- Exercise -
Go through the records below and return each line that has "computer" in it.
(Exercise input)
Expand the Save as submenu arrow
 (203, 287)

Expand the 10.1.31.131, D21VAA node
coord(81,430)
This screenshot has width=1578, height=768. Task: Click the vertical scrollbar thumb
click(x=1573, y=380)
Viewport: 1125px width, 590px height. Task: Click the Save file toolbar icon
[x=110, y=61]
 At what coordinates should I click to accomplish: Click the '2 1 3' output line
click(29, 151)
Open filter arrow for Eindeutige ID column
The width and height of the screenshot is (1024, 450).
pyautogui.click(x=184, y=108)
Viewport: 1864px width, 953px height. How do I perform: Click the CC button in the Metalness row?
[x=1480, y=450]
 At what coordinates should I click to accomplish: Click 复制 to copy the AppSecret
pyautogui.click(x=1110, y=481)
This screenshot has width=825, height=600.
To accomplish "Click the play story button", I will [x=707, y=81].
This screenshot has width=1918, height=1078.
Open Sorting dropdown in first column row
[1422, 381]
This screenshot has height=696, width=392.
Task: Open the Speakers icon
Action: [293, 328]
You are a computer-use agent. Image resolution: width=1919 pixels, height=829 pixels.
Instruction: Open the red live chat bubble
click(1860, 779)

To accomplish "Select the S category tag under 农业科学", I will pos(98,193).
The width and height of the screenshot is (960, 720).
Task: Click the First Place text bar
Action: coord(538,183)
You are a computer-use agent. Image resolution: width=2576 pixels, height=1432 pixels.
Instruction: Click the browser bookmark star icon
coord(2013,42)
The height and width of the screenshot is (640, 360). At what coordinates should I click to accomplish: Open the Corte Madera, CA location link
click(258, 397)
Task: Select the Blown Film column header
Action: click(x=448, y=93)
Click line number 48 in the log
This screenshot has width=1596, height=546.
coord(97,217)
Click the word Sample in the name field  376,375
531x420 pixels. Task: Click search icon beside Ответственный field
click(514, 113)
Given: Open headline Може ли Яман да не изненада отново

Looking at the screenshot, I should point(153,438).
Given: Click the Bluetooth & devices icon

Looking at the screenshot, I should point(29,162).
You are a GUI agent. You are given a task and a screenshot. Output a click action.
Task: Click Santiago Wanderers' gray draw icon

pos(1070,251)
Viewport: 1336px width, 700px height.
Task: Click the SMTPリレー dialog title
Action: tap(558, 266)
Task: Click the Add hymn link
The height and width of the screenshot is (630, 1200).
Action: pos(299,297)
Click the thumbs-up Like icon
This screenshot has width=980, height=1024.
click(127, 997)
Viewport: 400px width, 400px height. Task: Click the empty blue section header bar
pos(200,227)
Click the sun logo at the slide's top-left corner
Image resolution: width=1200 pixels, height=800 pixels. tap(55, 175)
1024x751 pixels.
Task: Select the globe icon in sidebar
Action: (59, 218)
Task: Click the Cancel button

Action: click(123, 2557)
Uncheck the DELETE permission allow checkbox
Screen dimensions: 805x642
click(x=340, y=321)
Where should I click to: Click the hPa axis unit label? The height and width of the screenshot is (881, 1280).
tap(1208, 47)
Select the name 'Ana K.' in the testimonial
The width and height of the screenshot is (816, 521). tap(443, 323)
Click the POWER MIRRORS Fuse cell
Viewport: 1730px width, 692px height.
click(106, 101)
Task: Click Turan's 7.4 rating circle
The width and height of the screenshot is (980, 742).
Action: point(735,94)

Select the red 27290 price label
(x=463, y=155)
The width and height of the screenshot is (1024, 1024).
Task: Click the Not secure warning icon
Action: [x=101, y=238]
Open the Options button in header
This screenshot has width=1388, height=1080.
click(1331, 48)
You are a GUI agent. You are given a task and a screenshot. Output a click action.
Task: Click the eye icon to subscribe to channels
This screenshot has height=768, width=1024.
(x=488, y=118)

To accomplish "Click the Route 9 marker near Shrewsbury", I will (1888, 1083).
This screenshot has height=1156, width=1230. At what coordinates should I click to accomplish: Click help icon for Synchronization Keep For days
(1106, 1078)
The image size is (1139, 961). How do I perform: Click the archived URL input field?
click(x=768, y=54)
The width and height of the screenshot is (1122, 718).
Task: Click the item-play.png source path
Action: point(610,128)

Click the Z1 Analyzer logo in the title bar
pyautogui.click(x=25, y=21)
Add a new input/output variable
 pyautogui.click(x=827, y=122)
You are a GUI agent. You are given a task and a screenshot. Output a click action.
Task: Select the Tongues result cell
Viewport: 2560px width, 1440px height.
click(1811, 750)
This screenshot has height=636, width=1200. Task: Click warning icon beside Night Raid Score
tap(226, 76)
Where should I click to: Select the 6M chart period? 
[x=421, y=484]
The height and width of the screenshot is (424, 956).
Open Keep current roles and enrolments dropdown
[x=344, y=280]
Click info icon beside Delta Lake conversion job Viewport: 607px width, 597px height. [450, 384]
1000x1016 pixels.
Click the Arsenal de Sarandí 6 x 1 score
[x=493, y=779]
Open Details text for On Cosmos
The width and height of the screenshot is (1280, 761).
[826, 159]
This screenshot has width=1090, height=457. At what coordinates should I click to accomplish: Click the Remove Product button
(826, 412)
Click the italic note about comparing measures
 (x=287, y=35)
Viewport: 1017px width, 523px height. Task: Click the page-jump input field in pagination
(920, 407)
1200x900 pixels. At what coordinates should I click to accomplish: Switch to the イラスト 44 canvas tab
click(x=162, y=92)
(End Exercise input)
- Finished exercise -
You are a computer-use agent. Image resolution: width=1919 pixels, height=829 pixels.
You are a computer-use agent. Image resolution: width=2576 pixels, height=1432 pixels.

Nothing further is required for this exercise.